DIRECTIONS FOR THIS TASK.
Copy every line from the records below that holds the word "will".

Segment Start: GIVEN RECORDS

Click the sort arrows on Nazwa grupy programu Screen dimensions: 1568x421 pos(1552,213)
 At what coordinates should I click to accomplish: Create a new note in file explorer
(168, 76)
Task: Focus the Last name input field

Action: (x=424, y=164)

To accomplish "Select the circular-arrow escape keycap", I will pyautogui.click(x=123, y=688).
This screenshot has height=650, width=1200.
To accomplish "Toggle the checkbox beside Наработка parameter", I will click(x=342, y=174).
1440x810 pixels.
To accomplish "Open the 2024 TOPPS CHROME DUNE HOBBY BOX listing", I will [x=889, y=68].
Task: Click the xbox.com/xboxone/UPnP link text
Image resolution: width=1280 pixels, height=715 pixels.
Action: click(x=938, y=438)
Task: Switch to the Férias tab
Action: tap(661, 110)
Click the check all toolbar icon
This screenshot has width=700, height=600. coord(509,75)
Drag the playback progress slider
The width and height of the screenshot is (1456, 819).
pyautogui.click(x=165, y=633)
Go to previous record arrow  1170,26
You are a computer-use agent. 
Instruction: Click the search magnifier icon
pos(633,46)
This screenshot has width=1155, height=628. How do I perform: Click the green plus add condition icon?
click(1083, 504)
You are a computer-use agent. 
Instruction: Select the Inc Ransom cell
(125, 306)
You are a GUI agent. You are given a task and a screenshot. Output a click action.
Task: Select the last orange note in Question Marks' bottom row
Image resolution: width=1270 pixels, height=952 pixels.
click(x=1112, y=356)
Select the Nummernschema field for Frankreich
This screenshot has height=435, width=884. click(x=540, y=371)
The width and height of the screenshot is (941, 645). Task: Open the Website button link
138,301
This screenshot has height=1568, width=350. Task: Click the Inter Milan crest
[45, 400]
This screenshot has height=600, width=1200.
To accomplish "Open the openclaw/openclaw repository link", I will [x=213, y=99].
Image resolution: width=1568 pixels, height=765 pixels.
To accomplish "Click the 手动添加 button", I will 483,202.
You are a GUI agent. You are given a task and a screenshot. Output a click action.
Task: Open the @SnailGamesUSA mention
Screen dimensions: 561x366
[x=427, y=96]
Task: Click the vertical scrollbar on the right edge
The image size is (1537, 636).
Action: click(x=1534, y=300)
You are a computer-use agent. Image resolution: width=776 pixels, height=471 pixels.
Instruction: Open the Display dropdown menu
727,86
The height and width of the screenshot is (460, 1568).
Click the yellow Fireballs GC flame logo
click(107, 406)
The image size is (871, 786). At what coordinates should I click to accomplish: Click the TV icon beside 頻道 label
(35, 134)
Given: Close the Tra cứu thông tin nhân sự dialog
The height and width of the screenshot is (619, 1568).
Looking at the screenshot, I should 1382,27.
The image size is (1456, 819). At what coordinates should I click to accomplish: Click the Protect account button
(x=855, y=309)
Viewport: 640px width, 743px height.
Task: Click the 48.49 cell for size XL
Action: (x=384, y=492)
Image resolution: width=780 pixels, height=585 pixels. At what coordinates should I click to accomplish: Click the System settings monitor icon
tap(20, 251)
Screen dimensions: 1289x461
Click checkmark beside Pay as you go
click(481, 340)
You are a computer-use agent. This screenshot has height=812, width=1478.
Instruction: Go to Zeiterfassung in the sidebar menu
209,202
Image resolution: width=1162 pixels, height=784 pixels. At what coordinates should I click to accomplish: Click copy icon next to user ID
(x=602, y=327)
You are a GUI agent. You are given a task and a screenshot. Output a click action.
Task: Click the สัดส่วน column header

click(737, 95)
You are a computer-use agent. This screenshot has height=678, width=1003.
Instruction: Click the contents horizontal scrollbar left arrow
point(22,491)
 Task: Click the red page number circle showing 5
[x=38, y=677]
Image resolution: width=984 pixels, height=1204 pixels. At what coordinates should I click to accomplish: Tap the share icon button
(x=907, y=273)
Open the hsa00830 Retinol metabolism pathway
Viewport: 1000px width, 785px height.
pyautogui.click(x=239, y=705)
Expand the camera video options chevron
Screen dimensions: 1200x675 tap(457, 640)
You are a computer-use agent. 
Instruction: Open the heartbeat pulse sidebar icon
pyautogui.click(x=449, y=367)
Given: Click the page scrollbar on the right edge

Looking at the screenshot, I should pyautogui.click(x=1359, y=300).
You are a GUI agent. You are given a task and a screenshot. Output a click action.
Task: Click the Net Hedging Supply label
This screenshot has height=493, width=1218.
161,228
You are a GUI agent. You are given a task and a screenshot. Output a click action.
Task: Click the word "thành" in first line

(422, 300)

Segment End: GIVEN RECORDS

RESPONSE AREA.
To accomplish "Select the circular-arrow escape keycap", I will pyautogui.click(x=123, y=688).
To accomplish "Toggle the checkbox beside Наработка parameter", I will click(x=342, y=174).
To accomplish "Open the 2024 TOPPS CHROME DUNE HOBBY BOX listing", I will [x=889, y=68].
To accomplish "Open the openclaw/openclaw repository link", I will [x=213, y=99].
To accomplish "Click the 手动添加 button", I will 483,202.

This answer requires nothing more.